Nawry took the mug in his hands and blew at the steam through his whiskers.  He noticed the woman doing the same, except her fingers were pale and separate, long and slender like the rest of her, with no webbing between them.  “How do you know about my people?” he asked.

“I’m one of the daughters of Glyphani’aa,” she said.  “I know about this world.  And your people are new to it.”

“Tell me your name,” Nawry said.

“Tell me yours,” she countered.

“Don’t you already know it?”

The woman shook her head.

Nawry dusted himself off and stood from the chair, stuck a sturdy flipper hand out and said, “Nawry, pleased to meet you.”

The woman smiled and took his hand.  (His own hand felt like a roughly hewn paw to him, clasped in her delicate fingers.)  She said, “Aumna, and the same.  I’m sure.”

The persimmon cider was both pungent and musty.  Its warmth filled Nawry from the inside out, and his fur held the heat in.  “Are there other people like you here?  Do you have a village?” Nawry asked.

“There’s a village about a day’s walk down the road past my house,” Aumna said.  “And there are a few cottages along the way.”

Nawry tried to picture a whole village of people like the angular, narrow, mostly furless woman before him.  It was funny to think of, and he wondered if a whole village of Noodlebeasts seemed equally funny to her.  Before he could ask, Aumna spoke again.

“The people aren’t like me though.  They are my people, but I’m not one of them.”

Nawry didn’t understand, but since Aumna chose to be vague, it seemed indelicate to him to press the point.  Besides, if he visited again — and he hoped to — or explored further, he’d find out what she meant on his own.  At least, Nawry thought he would.

As the winter progressed, Nawry found himself traveling through the thickets to Aumna’s grove more and more frequently.  So much cold blew against the Noodlebeasts’ rock houses from over the blustery ocean; yet, the seaside air gave way to inland warmth the moment Nawry emerged from the brambly thicket.  And the trees there held stubbornly on to their autumnal leaves.  It was a haven from his own home, and a delicious secret.

At least, until he started to paint it.  Nawry sketched the paths and gardens from memory, filling them out with richly colored paints.  He was particularly proud of his portrait of Aumna.

Aunt Jeminee admired his new works, but the younger Noodlebeasts were losing interest in him.  Nawry spent too much time wandering the woods on his own for their taste, and he found himself excluded from their latest games.  Of course, this made for a vicious cycle, as the more Nawry felt excluded by the other youngsters, the more he sought solace at Aumna’s cottage.

There was always hot cider for him there — sometimes peach, sometimes pumpkin, but his favorite remained persimmon.  And, often times, there were guests to listen to, from the village down the road.  They came to Aumna’s house and sat at her table; they told her about their lives and asked her advice.  And they always brought her gifts from the village.

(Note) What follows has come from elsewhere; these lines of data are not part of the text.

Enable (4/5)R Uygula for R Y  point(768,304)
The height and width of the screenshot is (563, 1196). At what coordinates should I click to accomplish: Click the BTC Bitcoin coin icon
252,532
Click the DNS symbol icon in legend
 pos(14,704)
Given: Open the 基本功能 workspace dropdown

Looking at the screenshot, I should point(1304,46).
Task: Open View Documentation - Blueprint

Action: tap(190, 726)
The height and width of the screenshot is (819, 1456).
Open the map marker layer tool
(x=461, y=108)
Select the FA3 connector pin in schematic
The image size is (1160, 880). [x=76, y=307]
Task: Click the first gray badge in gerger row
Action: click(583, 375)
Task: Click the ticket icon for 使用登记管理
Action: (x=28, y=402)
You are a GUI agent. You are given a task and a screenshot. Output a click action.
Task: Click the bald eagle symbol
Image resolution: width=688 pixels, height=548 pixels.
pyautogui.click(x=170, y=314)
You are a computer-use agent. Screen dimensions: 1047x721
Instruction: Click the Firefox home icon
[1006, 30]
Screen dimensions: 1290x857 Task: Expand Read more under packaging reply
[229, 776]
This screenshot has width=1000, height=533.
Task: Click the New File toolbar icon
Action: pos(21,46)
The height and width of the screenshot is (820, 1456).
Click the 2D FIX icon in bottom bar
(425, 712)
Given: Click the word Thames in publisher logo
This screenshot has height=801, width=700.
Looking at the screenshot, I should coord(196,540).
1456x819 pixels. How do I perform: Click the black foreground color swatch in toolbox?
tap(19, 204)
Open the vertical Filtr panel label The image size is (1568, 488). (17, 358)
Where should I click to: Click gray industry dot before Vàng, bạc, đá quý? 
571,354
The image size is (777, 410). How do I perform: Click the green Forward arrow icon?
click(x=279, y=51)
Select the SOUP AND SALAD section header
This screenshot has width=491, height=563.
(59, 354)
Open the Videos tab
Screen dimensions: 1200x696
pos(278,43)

Nawry couldn’t figure out what Aumna had meant by her words that first day — the people aren’t like me.  They looked like her.  Tall and slender.  Individuated fingers and narrow necks.  Bare-skinned faces and trailing tresses from only the tops of their heads.  Yet, there was a difference.  A way of holding herself — a regality — a presence possessed Aumna, and the others didn’t have it.

Nonetheless, for all her mystery and hospitality, Aumna was a poor substitute for friends his own age.  Nawry began to feel like a child at the grown-up’s table, and the frequency of his visits waned.

Then spring touched the world.  And Nawry met Kassy.